* _Exercise description_
Search each line below for "computer", then return the lines where it appears.

Data extracted from a collection:
-.-.-

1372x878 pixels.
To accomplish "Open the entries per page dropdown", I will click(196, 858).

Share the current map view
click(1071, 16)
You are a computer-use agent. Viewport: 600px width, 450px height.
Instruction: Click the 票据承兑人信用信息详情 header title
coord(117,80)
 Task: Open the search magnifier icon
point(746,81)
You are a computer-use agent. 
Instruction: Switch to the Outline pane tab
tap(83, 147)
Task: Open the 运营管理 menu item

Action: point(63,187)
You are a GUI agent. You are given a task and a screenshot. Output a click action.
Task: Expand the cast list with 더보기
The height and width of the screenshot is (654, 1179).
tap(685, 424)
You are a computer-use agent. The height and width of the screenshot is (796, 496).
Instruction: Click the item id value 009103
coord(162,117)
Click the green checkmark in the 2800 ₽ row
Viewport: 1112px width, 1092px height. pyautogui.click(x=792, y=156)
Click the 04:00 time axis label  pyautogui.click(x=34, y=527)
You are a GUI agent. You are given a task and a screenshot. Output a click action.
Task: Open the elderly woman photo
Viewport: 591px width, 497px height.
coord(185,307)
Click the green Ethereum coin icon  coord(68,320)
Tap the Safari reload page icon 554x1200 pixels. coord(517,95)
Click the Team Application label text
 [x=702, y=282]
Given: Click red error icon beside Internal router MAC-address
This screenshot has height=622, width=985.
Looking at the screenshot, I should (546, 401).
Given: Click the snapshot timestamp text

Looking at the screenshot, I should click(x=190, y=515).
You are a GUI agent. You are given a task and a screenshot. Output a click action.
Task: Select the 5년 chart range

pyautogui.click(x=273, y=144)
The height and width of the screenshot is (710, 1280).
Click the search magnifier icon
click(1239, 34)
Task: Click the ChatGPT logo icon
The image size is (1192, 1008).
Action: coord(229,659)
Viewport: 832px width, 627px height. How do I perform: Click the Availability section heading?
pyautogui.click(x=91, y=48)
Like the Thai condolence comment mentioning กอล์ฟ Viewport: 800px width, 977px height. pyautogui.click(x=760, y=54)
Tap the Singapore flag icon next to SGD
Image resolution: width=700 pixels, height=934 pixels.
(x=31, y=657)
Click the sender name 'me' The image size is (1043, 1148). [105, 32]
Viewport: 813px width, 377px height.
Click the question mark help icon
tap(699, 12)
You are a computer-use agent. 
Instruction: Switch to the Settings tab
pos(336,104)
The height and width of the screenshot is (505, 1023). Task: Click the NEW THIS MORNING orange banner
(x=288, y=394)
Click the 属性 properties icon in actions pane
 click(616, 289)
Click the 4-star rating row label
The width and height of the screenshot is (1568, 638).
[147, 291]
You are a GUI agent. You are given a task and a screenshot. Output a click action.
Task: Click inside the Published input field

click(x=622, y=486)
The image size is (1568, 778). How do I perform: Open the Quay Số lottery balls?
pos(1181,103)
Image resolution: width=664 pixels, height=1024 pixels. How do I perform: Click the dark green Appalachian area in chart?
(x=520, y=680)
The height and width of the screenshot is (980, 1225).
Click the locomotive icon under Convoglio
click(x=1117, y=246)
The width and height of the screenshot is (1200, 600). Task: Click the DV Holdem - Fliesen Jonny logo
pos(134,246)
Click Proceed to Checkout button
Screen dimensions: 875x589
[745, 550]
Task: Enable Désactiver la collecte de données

-.-.-

* _Exercise answer_
You are a computer-use agent. Viewport: 600px width, 450px height.
You are a computer-use agent. 
You are a computer-use agent. The height and width of the screenshot is (796, 496).
You are a computer-use agent. 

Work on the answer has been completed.